Yesterday I showed you exercise comparisons of a full-housechore day versus a full-couch potato day. I recorded the information with my BodyMedia Fit device.
For further comparison, here is my activity graph of 30 minutes elliptical cardio in the morning, followed by a mostly sedentary day. I picked up activity again around dinner time. This should be fairly representative of a typical office worker day. 30 minutes is the minimum exercise recommended for good health.
Here's how they match up with total calorie burn per day:
Full Couch Potato: 1500
Full Day Housechores: 1900
30 Min Exercise + Sedentary: 1715
Hah! I burned 185 more calories cleaning house than my normal routine. And my housechores are very light compared to homemakers with a large house and a couple of kids. Homemakers, rejoice! You are very likely more active and fit than many 9-5 office workers and chronic cardio goers at the gym!
We are more sedentary than our grandparents. There's no denying that.
However, as many of us discovered, lack of exercise isn't the whole story on why we are more fat than 60 years ago.
Take for instance this man, Gene Rychlak. He was the first man to bench press 1000lbs.
He has huge muscles...but he also has a huge belly. The man is undoubtedly an athlete...and has rippling muscles under all the bodyfat.
This man is also an athlete. His training schedule includes squats, bench presses, and powerlifting, just like any bodybuilder:
This man was a bodybuilder. At his prime, though, he could "only" bench press half of Gene Rychlak's world record: 500lbs.
All of these men are/were athletes, but with varying levels of bodyfat.
Genetics is part of it, and a big part. Men who don't have the 'bulking' genes won't get the bulging manly-man Arnold muscles.
However, each of these men manipulate their bodyfat with what they eat.
A quick search for "sumo wrestler" diet shows they eat 2 extremely calorie dense meals per day made up of chicken, fish, tofu, vegetables, and high calorie starches. They eat about 10,000 calories per day, skip breakfast to slow their metabolism and increase fat gain, and powerlift with a bodybuilder-like regime 6 days per week. They bench about 400-500lbs on average - it takes a lot of power to grapple other sumo wrestlers! Their life expectancy is shorter than the average Japanese, about 60 years due to complications from diabetes, heart and liver disease, arthritis, and high blood pressure.

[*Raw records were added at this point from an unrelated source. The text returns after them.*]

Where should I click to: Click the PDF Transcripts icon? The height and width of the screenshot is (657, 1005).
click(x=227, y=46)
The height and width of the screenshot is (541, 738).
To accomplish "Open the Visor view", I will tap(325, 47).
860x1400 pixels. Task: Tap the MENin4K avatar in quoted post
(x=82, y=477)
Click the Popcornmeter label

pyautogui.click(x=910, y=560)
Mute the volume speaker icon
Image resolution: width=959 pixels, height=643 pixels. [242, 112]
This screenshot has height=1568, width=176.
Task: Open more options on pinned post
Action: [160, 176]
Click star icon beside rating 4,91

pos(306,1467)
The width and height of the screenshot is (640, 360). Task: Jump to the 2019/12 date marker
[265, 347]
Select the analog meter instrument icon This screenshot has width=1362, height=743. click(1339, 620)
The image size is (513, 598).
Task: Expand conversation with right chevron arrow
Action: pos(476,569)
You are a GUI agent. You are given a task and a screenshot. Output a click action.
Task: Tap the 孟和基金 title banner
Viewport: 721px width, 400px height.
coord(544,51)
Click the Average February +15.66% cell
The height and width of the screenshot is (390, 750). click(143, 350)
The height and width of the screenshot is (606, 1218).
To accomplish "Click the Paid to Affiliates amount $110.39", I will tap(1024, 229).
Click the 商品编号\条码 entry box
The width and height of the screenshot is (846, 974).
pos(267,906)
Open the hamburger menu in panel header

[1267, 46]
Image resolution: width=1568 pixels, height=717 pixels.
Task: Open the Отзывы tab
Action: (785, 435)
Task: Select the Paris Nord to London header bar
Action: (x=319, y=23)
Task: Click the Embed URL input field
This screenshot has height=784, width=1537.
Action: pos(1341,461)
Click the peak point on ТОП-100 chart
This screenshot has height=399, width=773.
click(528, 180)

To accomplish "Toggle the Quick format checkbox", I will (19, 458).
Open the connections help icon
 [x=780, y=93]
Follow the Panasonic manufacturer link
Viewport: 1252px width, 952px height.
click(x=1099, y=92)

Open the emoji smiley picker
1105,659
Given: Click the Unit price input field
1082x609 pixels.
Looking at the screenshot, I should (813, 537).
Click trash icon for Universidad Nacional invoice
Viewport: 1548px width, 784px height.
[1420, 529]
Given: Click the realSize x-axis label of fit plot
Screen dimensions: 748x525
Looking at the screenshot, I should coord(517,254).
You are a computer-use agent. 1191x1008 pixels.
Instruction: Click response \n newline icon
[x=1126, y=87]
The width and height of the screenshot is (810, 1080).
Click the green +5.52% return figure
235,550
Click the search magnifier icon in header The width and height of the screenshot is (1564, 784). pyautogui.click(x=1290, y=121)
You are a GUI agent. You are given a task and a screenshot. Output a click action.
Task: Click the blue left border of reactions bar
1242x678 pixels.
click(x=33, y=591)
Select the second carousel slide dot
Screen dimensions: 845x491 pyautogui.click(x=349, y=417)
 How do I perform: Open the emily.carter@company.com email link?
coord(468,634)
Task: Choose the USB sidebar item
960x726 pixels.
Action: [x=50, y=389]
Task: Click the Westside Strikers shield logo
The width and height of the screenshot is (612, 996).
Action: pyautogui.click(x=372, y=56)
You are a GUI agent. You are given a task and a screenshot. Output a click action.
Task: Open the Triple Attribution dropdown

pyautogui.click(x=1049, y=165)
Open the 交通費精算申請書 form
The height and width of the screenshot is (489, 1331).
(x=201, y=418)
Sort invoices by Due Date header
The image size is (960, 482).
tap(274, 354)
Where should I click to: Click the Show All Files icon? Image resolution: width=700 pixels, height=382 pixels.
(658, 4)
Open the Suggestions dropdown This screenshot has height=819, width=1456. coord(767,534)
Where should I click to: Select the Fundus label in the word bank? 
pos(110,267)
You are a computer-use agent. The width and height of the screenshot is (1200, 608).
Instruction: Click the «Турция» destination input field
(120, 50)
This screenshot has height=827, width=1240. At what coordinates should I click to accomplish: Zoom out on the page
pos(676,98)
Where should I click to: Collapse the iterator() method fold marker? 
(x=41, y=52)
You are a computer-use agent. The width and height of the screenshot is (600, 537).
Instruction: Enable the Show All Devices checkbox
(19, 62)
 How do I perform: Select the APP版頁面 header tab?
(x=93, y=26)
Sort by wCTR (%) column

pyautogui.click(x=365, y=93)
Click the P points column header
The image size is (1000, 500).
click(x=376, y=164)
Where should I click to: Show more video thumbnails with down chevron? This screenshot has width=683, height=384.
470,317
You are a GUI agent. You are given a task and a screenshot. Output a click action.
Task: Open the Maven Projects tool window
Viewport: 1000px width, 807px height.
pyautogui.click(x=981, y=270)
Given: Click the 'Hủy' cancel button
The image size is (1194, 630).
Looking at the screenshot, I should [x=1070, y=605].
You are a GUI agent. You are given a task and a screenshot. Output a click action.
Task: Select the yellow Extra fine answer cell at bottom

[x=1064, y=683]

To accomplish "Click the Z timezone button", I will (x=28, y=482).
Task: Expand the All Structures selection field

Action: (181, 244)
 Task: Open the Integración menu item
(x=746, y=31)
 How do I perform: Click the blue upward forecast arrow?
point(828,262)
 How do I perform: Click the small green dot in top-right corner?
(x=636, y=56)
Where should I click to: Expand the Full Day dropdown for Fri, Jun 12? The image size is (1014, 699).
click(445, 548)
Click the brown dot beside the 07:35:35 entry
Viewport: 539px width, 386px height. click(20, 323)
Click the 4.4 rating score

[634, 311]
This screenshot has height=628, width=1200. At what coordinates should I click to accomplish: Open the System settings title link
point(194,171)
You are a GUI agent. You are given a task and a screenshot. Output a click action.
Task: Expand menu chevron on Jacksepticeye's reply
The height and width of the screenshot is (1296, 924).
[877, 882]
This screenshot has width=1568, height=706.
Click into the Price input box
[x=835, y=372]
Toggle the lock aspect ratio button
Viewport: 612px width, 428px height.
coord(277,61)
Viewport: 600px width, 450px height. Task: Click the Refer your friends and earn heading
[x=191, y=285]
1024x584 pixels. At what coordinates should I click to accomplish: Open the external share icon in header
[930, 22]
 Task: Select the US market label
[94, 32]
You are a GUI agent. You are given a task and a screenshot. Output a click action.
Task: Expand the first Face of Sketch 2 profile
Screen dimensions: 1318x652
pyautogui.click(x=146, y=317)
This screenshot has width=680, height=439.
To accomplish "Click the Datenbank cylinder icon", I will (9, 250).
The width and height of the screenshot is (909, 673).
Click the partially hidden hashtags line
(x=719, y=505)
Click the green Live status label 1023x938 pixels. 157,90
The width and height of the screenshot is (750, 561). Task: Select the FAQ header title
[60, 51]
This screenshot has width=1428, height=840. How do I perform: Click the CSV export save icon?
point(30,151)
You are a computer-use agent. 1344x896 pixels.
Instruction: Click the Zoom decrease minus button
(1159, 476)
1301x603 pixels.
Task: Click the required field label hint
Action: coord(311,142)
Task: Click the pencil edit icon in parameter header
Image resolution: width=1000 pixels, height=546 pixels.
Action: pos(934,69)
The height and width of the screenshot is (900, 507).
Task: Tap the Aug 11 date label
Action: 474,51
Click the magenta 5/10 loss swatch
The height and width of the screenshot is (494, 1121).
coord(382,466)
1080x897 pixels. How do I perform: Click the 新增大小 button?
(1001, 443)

A competition bodybuilder diet is ketogenic - high fat, moderate protein, and very, very low carbs. Weight lifting, and moderate cardio. Too much cardio is catabolic - it burns muscle.
Exercise is important for "fitness" and good health. There are thin people who are NOT fit. There are also overweight people who ARE fit.
Nutrition is important for "body shape" and good health. If you want a fit-fat physique, skip breakfast and overeat calories. All the exercise in the gym will just serve to make you more "fit" underneath your fat.
If you want a fit-slim body, eat high quality calories. More protein and vegetables, less grain and starches. Strength train and moderate cardio.
Going back to the question of why people in the 50s were slimmer than today, I think it has more to do with their nutrition than the activities.
Looking at the meal for a 1950's housewife in Britain:
Breakfast: One slice toast and butter and boiled egg 220
Lunch: Corned beef sandwich and butter 430
Snack: Slice Victoria sponge 175
Dinner: Two pork chops, boiled potatoes, swede, cabbage, tinned pears and custard 993
- The toast was either home baked, or bought from a bakery. No HFCS or other additives.
- Real butter. No artery clogging trans-fats from margarine.
- Home baked Victoria sponge (a sponge cake with jam). No HFCS or other additives.
- Dinner: Protein and whole vegetables. No HFCS in the tinned pears, probably cane sugar. Modest sized dessert.
My depression era German-American grandmother's 'diet' for her sons included limiting their bread, pasta and dessert portions if she thought they were putting on too much fat.
My take? We should be enjoying superior health compared to our grandparents, but we are declining. My generation and the ones after are the first to have lowered life expectancy. This cannot be the legacy our grandparents wanted. According to Dr. Deepak Chopra, our cells have the capability of lasting 115-130 years. More centurians should be possible. 60 years is not enough to blame 'genetics' - it has to be environmental.
I believe this comes from changes in our food supply. This is why I changed my nutrition to whole, unprocessed produce and proteins. It takes time, but my bodyfat comes off far better when I focus on nutrition, rather than calorie burn.
There are benefits to our modern world that our grandparents didn't have, if we chose to take advantage of it. Canned vegetables and fruit were common back in the 1950s because these items were seasonal. The modern world opens up our food supply so that avocados, pears, lettuce, carrots, etc, etc are available year round. We should be enjoying superior nutrition because of this.
If you want fitness AND lower body fat, look at what's in your shopping cart. I only shop on the outer edge - produce, meats, and dairy. I skip everything boxed and plastic wrapped in the center.